**EXERCISE BRIEF:** Please count how many lines below contain the word "column" and reply with only that number.

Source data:
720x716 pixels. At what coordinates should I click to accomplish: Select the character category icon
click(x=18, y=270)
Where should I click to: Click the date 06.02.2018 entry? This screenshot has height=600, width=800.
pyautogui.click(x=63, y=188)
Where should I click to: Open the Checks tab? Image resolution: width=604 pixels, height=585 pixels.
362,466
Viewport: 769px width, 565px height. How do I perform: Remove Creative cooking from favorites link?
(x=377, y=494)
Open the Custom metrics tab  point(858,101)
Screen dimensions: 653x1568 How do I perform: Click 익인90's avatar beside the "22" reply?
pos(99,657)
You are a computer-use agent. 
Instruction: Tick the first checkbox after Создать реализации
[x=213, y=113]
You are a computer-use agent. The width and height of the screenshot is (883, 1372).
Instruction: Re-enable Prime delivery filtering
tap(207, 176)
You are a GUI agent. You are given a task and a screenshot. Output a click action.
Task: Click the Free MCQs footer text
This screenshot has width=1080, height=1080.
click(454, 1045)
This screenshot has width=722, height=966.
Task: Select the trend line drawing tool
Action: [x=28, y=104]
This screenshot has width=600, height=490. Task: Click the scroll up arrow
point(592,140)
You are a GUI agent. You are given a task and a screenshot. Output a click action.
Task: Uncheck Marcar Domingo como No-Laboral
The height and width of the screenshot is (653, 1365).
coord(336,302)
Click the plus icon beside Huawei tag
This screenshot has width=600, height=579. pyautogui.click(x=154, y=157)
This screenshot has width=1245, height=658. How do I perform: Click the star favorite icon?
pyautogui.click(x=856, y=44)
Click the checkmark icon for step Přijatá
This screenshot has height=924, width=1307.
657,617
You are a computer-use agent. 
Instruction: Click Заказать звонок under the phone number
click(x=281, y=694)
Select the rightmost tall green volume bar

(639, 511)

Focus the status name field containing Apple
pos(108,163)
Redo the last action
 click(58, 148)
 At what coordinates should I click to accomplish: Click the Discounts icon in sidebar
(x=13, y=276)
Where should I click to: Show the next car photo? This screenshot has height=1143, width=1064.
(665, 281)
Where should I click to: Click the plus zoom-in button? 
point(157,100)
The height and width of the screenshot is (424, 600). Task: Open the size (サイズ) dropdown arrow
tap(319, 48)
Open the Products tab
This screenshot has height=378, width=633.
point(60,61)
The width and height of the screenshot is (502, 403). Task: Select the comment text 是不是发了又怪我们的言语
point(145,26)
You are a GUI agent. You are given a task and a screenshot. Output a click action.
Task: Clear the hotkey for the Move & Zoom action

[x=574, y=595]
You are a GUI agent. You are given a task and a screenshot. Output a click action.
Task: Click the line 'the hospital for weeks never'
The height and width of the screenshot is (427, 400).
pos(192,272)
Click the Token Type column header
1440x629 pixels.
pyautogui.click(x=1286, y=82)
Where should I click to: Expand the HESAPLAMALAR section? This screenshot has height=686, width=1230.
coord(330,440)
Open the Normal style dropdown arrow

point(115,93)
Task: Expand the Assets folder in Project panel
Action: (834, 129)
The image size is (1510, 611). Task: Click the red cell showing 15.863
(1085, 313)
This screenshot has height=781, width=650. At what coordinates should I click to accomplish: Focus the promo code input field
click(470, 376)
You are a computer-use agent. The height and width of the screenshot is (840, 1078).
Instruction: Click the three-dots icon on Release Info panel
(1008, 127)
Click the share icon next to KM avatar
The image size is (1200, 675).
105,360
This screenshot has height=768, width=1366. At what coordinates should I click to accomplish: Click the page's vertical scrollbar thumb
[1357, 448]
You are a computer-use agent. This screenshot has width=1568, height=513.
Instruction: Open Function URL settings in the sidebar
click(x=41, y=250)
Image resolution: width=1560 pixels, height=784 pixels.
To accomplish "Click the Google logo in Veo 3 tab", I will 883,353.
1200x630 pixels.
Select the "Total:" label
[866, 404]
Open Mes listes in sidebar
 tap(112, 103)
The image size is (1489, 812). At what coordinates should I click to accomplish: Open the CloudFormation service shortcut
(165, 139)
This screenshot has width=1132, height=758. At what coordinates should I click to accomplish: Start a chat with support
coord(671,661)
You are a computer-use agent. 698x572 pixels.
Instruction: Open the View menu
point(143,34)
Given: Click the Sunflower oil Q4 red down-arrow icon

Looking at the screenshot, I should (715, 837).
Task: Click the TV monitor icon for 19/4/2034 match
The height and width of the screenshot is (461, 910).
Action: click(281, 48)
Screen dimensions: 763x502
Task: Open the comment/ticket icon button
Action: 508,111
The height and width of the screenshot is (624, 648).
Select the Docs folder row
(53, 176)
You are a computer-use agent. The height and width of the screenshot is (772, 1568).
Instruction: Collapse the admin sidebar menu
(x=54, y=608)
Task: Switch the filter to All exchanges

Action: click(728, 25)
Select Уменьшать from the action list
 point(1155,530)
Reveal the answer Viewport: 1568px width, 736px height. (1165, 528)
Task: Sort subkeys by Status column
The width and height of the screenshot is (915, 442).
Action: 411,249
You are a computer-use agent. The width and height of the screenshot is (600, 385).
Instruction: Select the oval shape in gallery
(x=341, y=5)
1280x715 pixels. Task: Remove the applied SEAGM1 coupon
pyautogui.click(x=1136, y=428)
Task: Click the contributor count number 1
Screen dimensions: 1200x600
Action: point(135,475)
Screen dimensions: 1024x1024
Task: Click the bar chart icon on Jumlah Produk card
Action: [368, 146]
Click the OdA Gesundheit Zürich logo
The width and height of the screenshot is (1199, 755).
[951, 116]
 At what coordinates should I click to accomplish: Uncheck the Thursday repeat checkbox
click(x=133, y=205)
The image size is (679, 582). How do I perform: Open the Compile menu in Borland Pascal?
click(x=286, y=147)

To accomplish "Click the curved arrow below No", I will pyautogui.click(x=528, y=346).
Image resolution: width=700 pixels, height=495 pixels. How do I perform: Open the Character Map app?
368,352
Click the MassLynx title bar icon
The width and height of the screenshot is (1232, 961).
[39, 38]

**RESPONSE AREA:** 2